「驟雨」
2010-05-07


なんかもう、春を飛び越して夏が来てしまったような連休でしたが、灰色の平日がもどり、今日は今朝から雨で。

 ドライな関係を求めて娼婦を買ったはずなのに、いつの間にやら彼女に対してトキメキやら嫉妬心やらを持つようになってしまった男の、ちょっと妄想交じりな苦悩。
 と、しか言いようのない話。
 なんだかあんまり実のなかった、だらっとした連休中に読んでいた、吉行淳之介。
 何年か前に図書館の「もう古くなった本差し上げます会」でもらった短編集ですが、その時も思ったものですが、どこにポイントを置いて読めばいいのか、よく分かりません。今回再読しても印象変わらず。日本語で書かれた小説で、ここまで理解不能なのも珍しいです。

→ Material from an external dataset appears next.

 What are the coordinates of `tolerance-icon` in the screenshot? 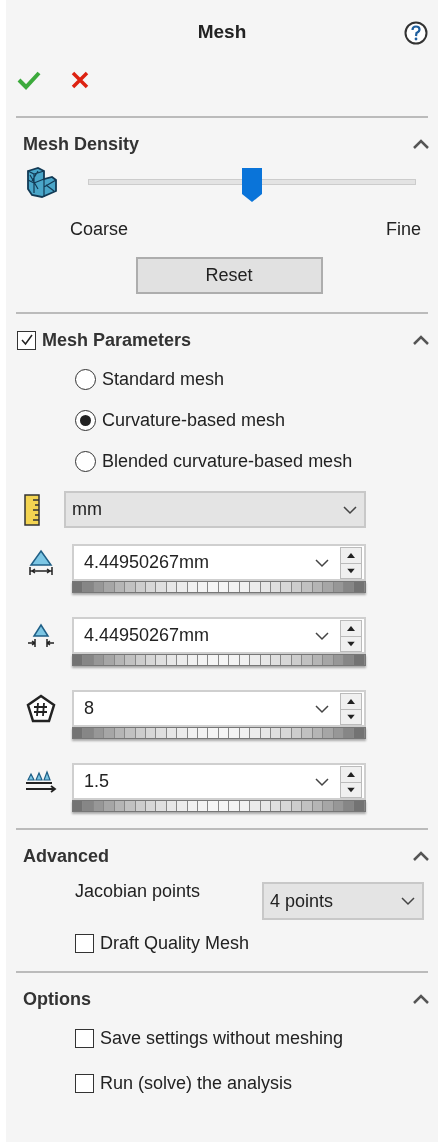 It's located at (41, 636).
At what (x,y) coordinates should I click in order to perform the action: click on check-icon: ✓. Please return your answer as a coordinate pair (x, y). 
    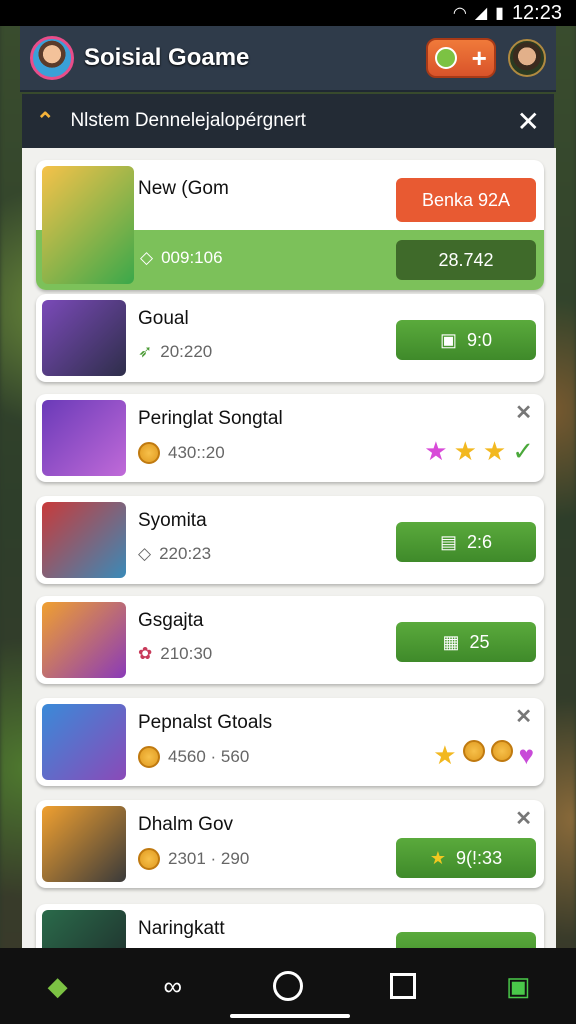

 この世界の何かを、丹念にすくい上げています。表現が絵画的というか(視覚的というのではなくて)、あるモノや現象をひどく印象的に抽象的に取り上げるのですが、ストーリーらしいものが乏しいせいでしょうか、やっぱり私には分かりにくい。
 いくつかの短編の中で最も掴みどころがないと思ったのが、確か芥川賞取った、「驟雨」。じりじりと娼婦にのめり込んでいく男の焦燥を、滑稽と笑えばいいのか。私が男だったら、もう少し理解できるのかなあ。